If the industry is to capitalise on the benefits of ESG-driven investing in a manner that is (for lack of a better term) sustainable, we must collapse and standardise the data we measure in order to draw meaningful comparisons.

Of course, this is easier said than done.
 
Digitalisation Could be the Answer
 
Although too much data is part of the problem, digitalisation is also the solution. Digital formats are being mandated for financial statements through European Single Electronic Format (ESEF)  regulation to significant effect, and the ‘CleanTech’ industry is developing to fill the gap for ESG data retrieval and reporting.

Digitalisation offers enormous opportunities for trade at large, and we see massive potential for ESG to join forces with, and be bolstered by, that movement. Platforms such as IQ-EQ Compass bring together various ESG factors and ensure that fund managers have actionable intelligence at their fingertips. 

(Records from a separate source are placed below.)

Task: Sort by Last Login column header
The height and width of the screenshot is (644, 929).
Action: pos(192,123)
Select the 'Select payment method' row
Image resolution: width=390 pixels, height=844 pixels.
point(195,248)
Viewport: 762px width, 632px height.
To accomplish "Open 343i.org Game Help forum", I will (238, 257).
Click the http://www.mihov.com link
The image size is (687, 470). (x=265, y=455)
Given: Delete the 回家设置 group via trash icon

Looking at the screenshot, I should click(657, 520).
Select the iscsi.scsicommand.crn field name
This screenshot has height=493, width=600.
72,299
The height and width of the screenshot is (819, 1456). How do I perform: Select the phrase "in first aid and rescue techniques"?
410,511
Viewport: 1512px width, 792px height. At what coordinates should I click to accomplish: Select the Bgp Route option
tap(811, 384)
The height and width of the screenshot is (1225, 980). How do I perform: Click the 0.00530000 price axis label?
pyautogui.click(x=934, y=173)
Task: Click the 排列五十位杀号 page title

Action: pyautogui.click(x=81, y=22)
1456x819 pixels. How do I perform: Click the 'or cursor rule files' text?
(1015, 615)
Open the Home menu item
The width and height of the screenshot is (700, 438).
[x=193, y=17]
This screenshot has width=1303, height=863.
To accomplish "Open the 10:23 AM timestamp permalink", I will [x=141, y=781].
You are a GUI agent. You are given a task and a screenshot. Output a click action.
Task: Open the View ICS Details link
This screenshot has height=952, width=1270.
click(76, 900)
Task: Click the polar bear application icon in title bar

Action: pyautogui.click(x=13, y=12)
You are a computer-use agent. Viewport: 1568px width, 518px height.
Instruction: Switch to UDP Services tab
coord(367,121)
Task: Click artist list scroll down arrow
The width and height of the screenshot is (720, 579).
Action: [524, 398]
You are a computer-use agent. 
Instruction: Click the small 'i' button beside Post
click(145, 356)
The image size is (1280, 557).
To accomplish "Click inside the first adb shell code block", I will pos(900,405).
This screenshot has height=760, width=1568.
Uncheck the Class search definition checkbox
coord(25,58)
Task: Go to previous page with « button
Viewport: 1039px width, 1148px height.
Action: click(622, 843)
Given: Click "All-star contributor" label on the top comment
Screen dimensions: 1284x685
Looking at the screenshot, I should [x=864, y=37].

The increasing sophistication of big data, artificial intelligence, blockchain, and the Internet of Things (IoT) has a long list of potential implications for ESG investing, from verifying the provenance of goods to certifying the ethical behaviour of supply chains. 

And progress is already underway. There is an active push toward an EU-wide classification system for sustainable economic activities, and the Monetary Authority of Singapore has proposed a taxonomy to identify green (or trending green) activities. In September 2020, the World Economic Forum and International Business Council announced another set of standards, which have the backing from the ‘Big Four’ accounting firms. These standards look to create a list of standardised “Core” and “Expanded” metrics, aligned with the Sustainable Development Goals (SDGs) and principal ESG domains, with “the aim of amplifying the rigorous work already done by standard-setters instead of reinventing the wheel”. And finally in October 2020, the United Nations Development Programme released its own set of voluntary standards as well, which are aimed at private equity, venture capital and debt funds and how they can contribute to the SDGs.

While there is still work to be done, we’re optimistic about the future of ESG-driven investing and the opportunities increased digitalisation will provide.